(Pixel coordinate grounding data)

+++

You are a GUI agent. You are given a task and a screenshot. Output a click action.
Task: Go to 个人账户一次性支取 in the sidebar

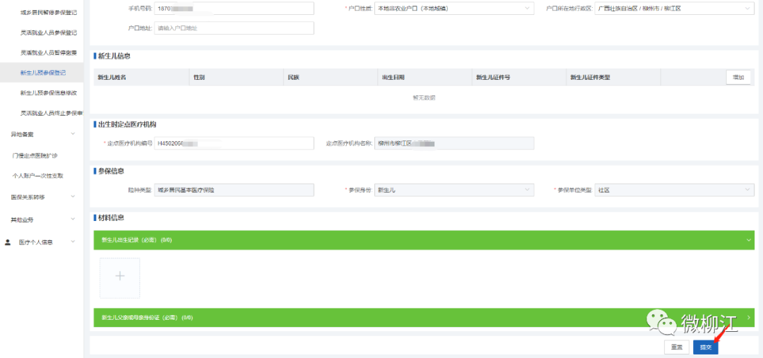pos(38,176)
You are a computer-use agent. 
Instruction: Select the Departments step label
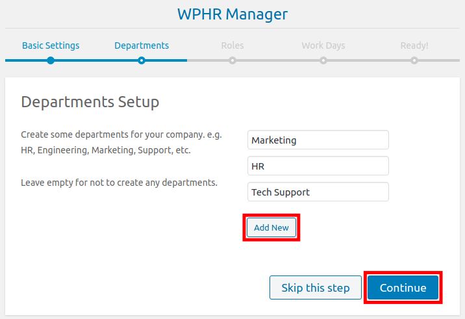[x=142, y=45]
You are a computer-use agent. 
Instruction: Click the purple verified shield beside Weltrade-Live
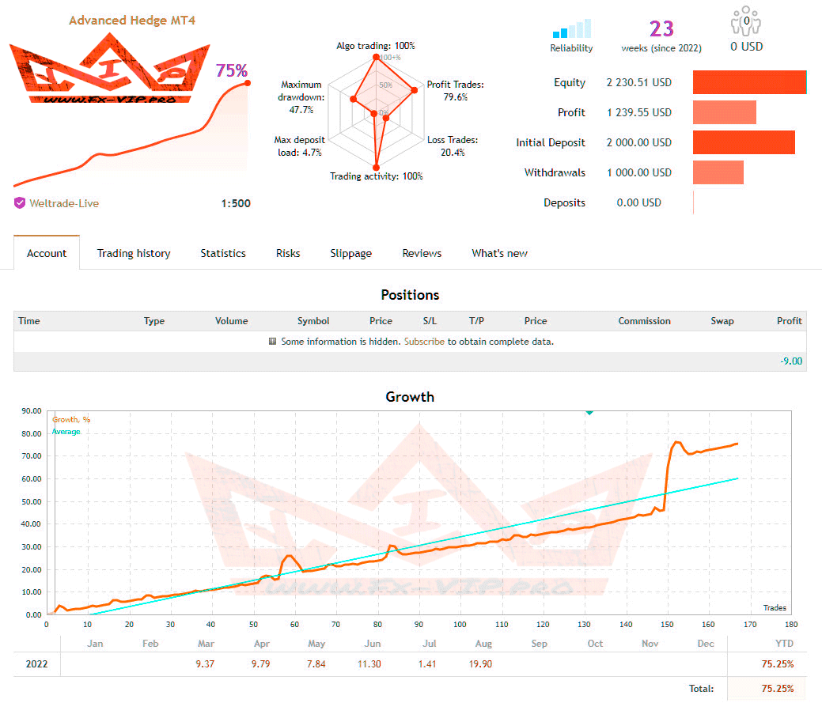point(20,203)
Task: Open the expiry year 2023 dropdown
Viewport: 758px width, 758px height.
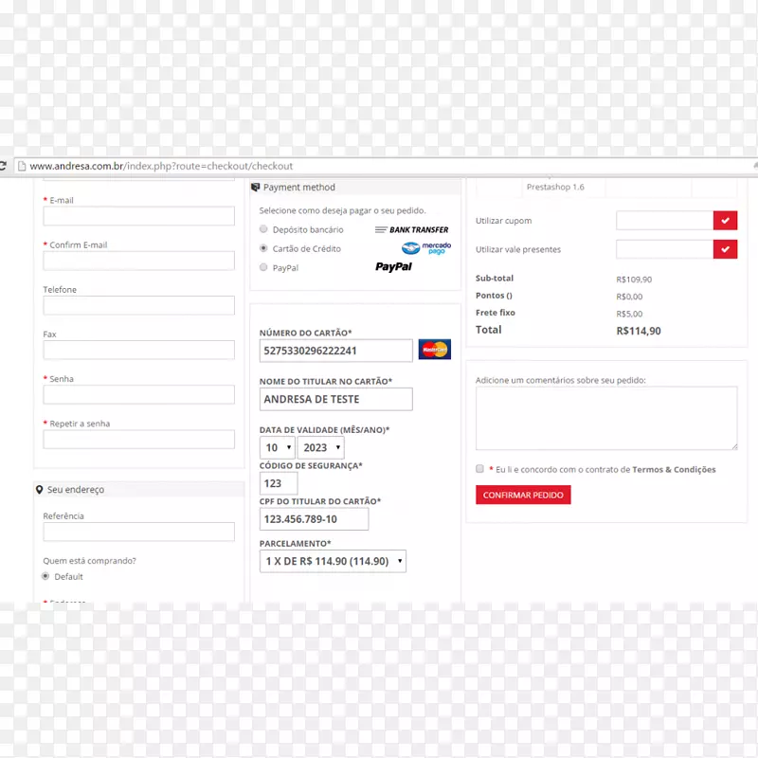Action: 320,447
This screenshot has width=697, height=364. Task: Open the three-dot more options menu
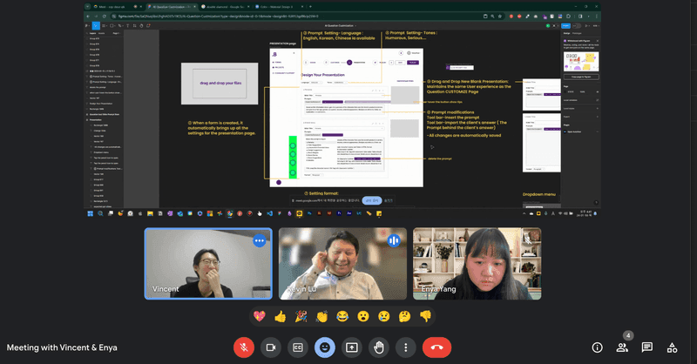pos(406,347)
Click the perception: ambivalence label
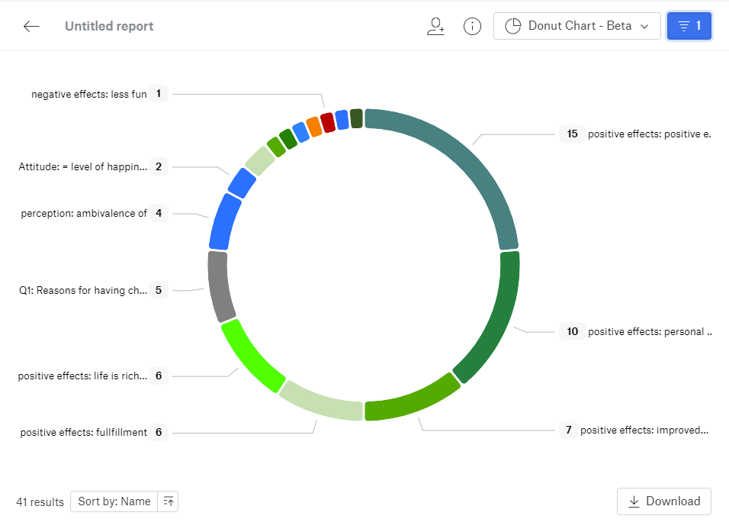The image size is (729, 532). point(84,214)
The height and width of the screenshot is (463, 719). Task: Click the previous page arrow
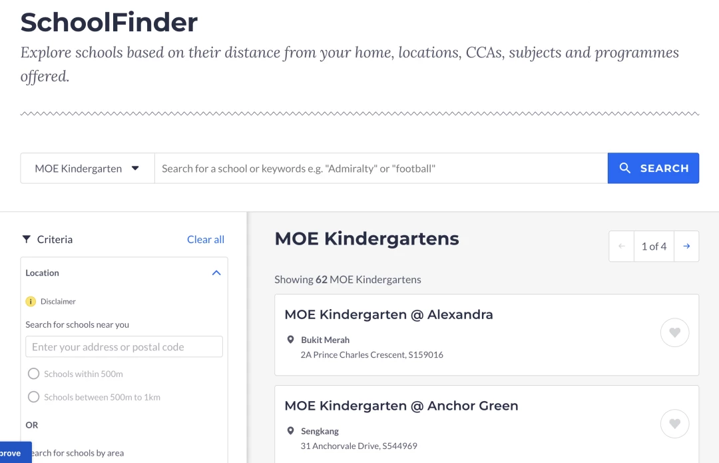[x=622, y=246]
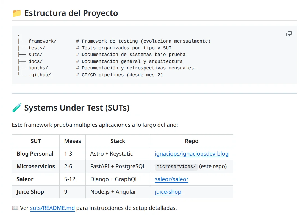Click the copy icon in the code block
Image resolution: width=308 pixels, height=217 pixels.
pos(289,33)
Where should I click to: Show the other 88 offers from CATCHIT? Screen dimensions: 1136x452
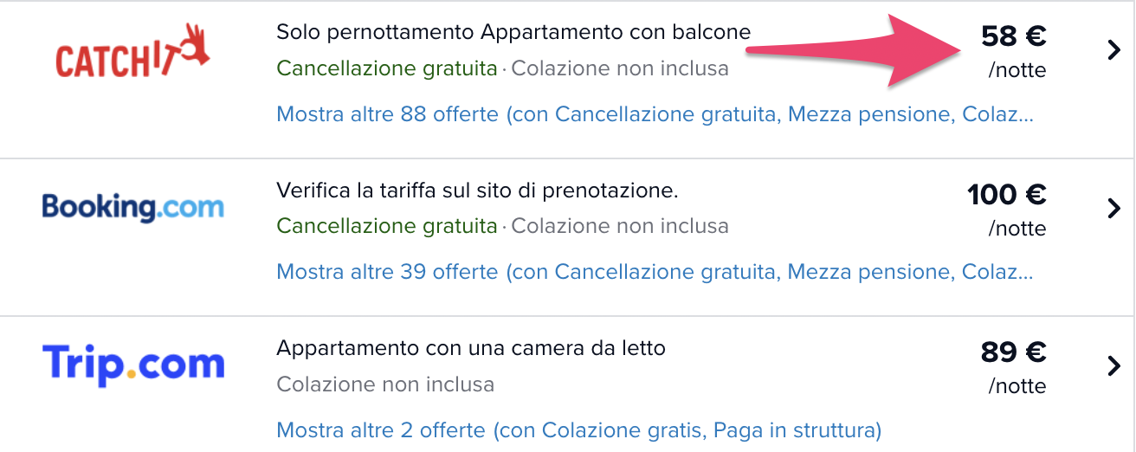tap(655, 114)
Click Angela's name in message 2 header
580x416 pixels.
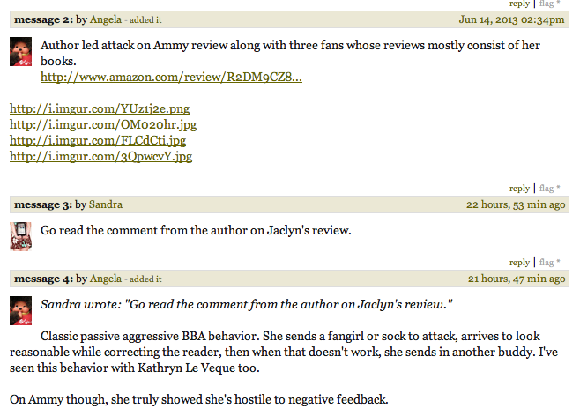[x=106, y=19]
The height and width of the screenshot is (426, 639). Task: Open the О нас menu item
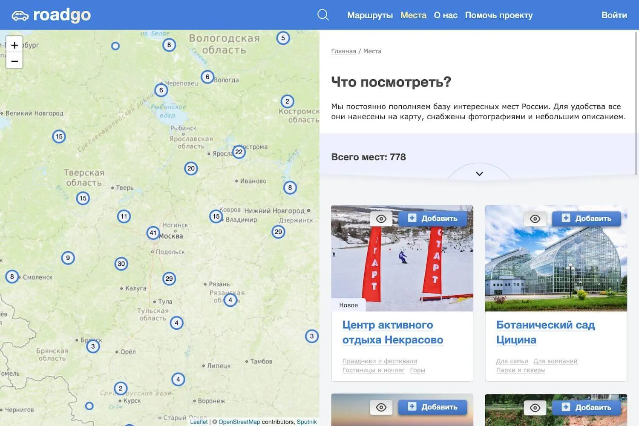point(445,15)
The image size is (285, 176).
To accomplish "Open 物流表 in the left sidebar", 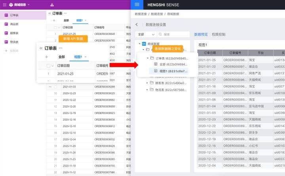I will 14,42.
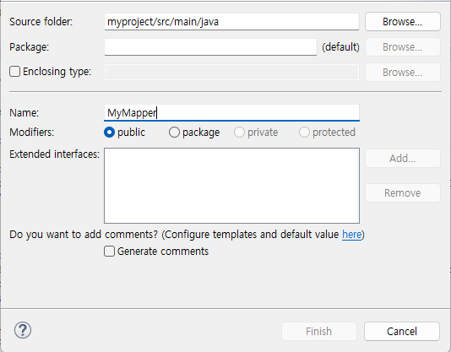
Task: Click into the empty Package field
Action: tap(210, 47)
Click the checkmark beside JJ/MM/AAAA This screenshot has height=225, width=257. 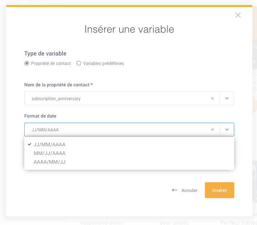[x=30, y=144]
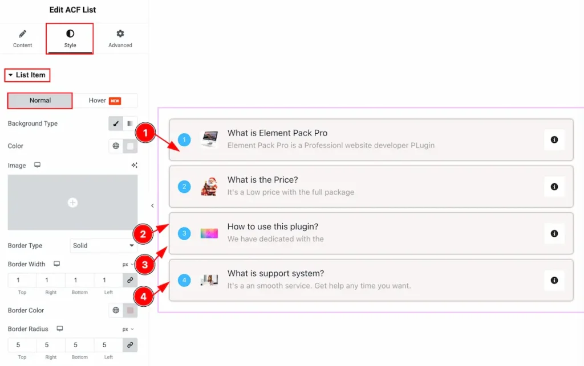Image resolution: width=584 pixels, height=366 pixels.
Task: Click the responsive device icon beside Border Radius
Action: (x=59, y=329)
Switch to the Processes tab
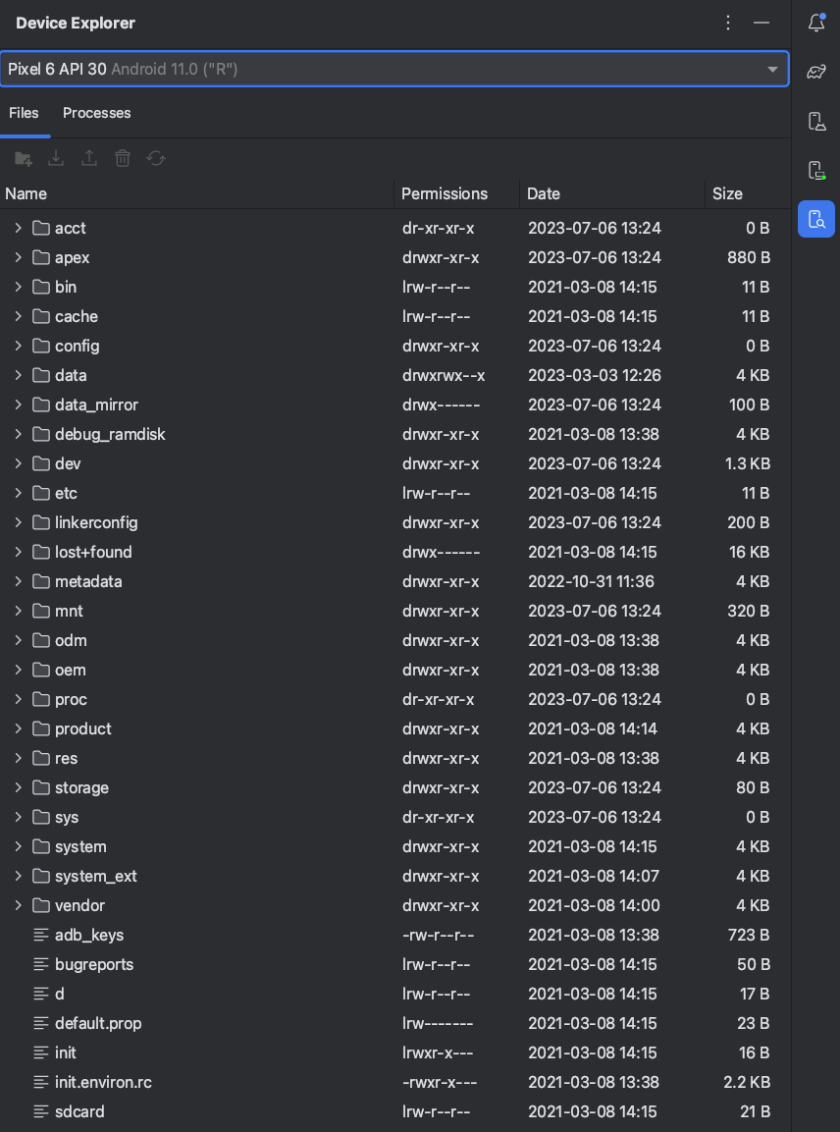This screenshot has height=1132, width=840. pyautogui.click(x=96, y=113)
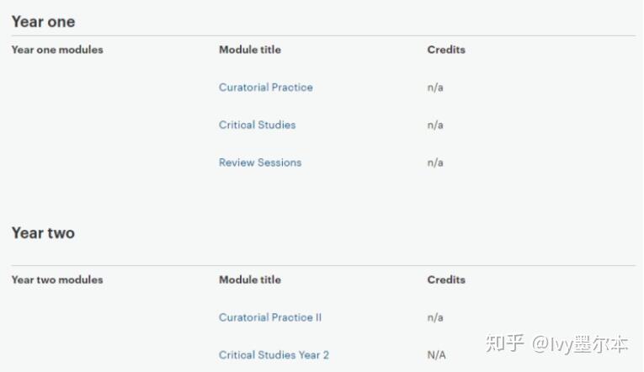Click the Review Sessions module link
The height and width of the screenshot is (372, 644).
pos(259,162)
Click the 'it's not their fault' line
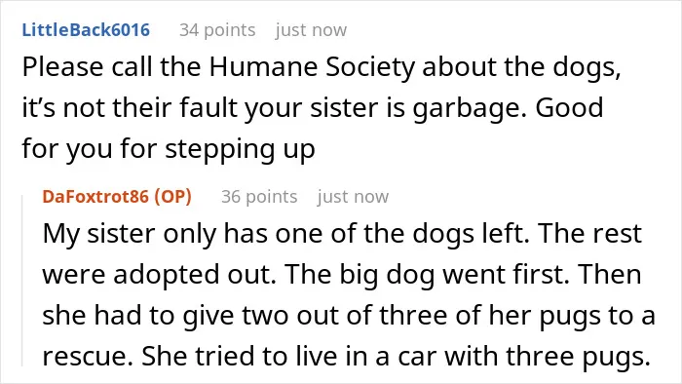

+++

Above are some records. Output exactly the lines from the one that contains "Viewport: 758px width, 758px height." to the one that contains "Click Angela's name in message 2 header", keeping both, and omit the pictures.

Viewport: 758px width, 758px height.
Action: 320,447
This screenshot has width=697, height=364. Task: Open the three-dot more options menu
pos(406,347)
Click the perception: ambivalence label
The image size is (729, 532). point(84,214)
The height and width of the screenshot is (463, 719). Task: Click the previous page arrow
[x=622, y=246]
Click the copy icon in the code block
Image resolution: width=308 pixels, height=217 pixels.
pos(289,33)
Where should I click to: Show the other 88 offers from CATCHIT? Screen dimensions: 1136x452
tap(655, 114)
Click Angela's name in message 2 header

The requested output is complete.